--- Exercise data ---

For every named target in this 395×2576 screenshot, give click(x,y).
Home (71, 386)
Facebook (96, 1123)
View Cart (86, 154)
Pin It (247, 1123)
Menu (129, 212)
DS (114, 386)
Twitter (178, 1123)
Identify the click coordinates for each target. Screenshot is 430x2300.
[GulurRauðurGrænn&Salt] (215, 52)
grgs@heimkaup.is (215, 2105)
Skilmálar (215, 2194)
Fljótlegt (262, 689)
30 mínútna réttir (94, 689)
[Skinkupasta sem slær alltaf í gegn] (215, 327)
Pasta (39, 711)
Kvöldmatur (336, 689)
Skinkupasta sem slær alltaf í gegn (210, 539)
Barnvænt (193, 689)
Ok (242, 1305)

---
--- Exercise data ---

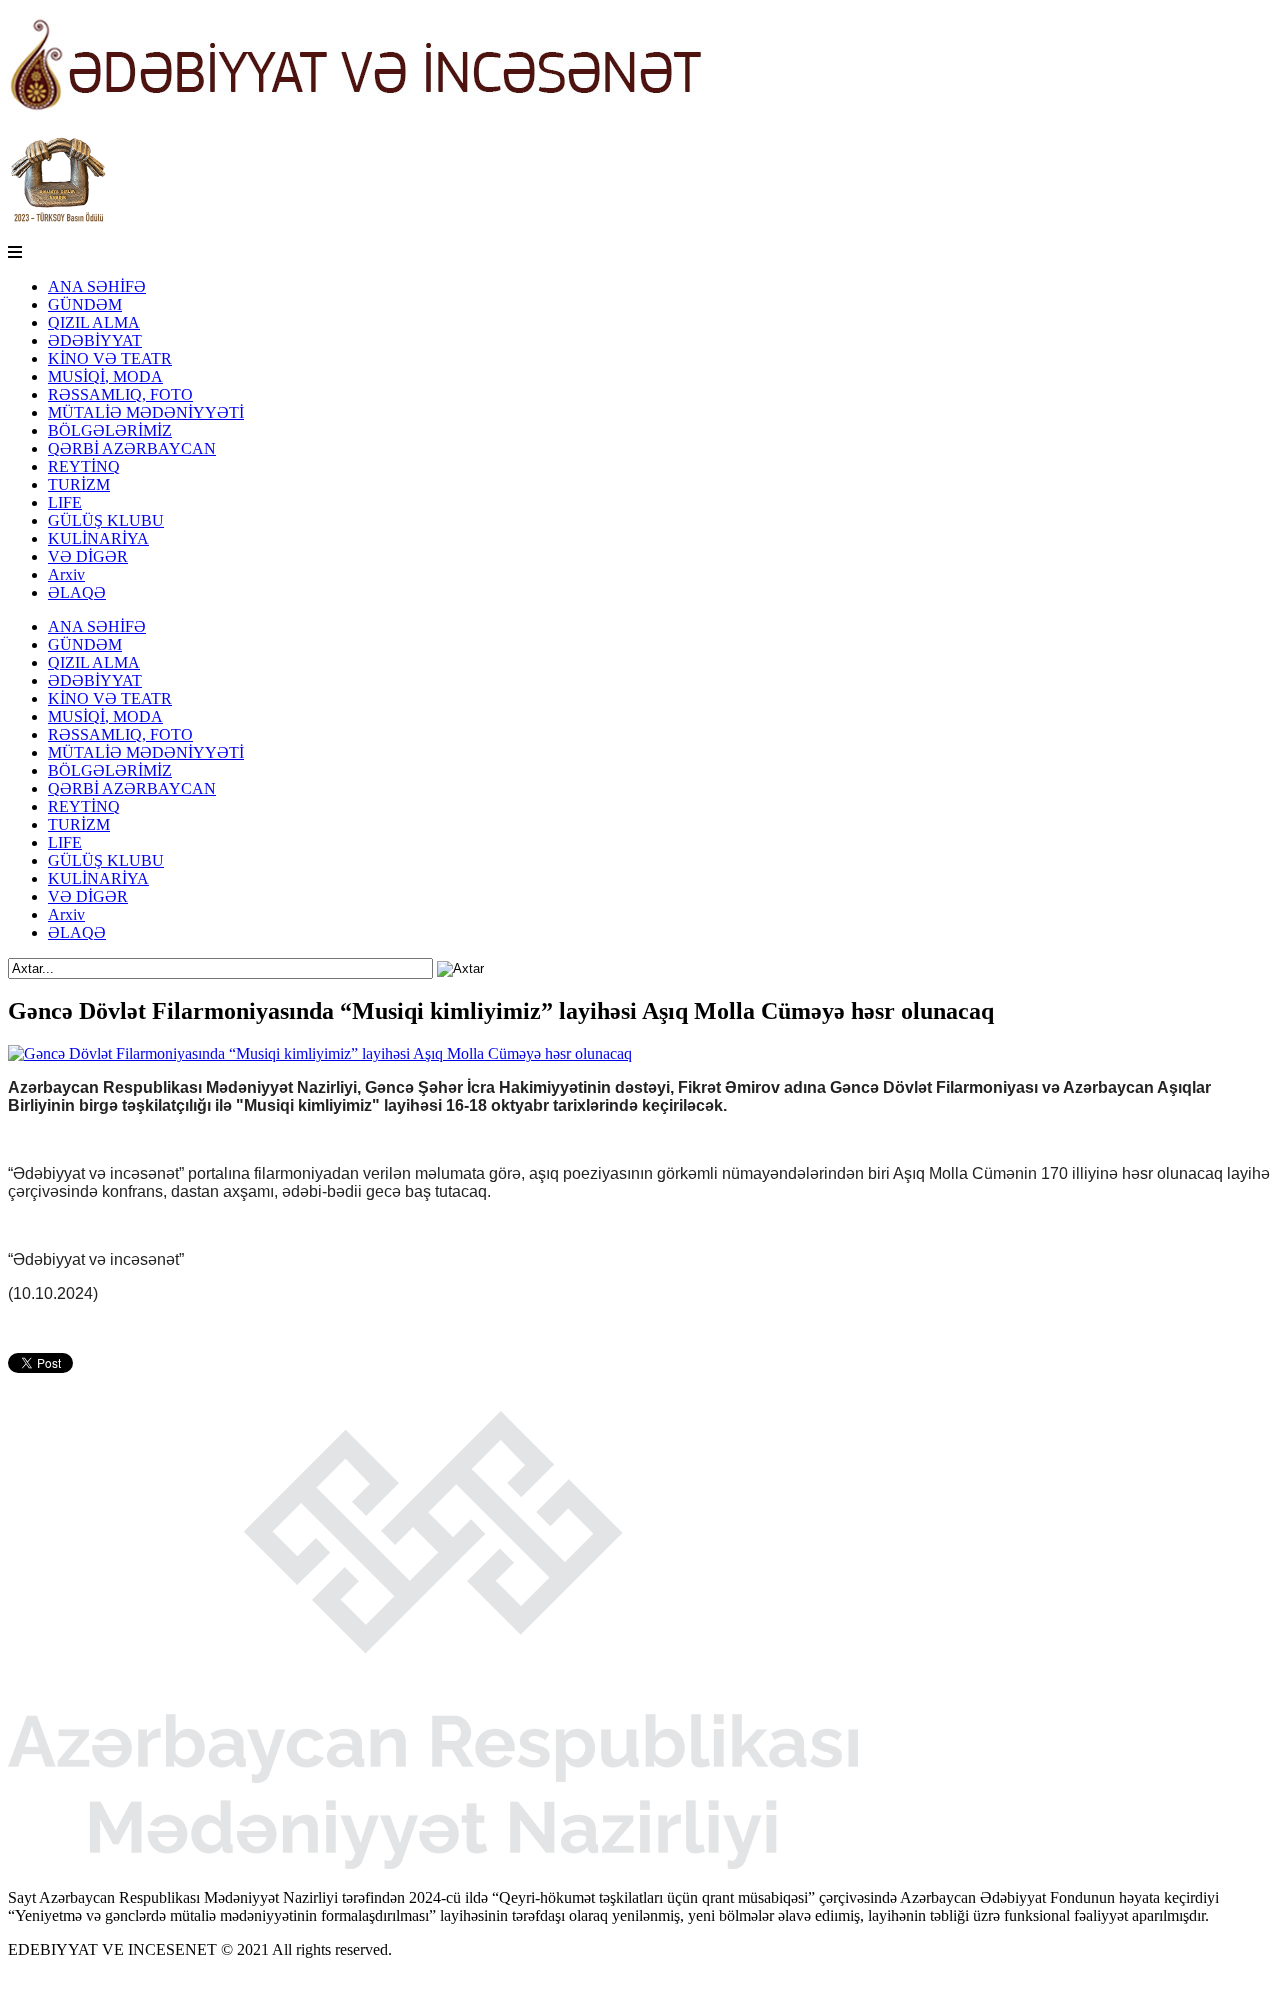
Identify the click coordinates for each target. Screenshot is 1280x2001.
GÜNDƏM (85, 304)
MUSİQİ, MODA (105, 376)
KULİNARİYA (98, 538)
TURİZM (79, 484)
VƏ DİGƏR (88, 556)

---

Your objective:
Above this task is a listing. Restate, word for word and with nothing added, the lines from the one with "30 mínútna réttir (94, 689)" through the one with "Ok (242, 1305)".

Written response:
30 mínútna réttir (94, 689)
[Skinkupasta sem slær alltaf í gegn] (215, 327)
Pasta (39, 711)
Kvöldmatur (336, 689)
Skinkupasta sem slær alltaf í gegn (210, 539)
Barnvænt (193, 689)
Ok (242, 1305)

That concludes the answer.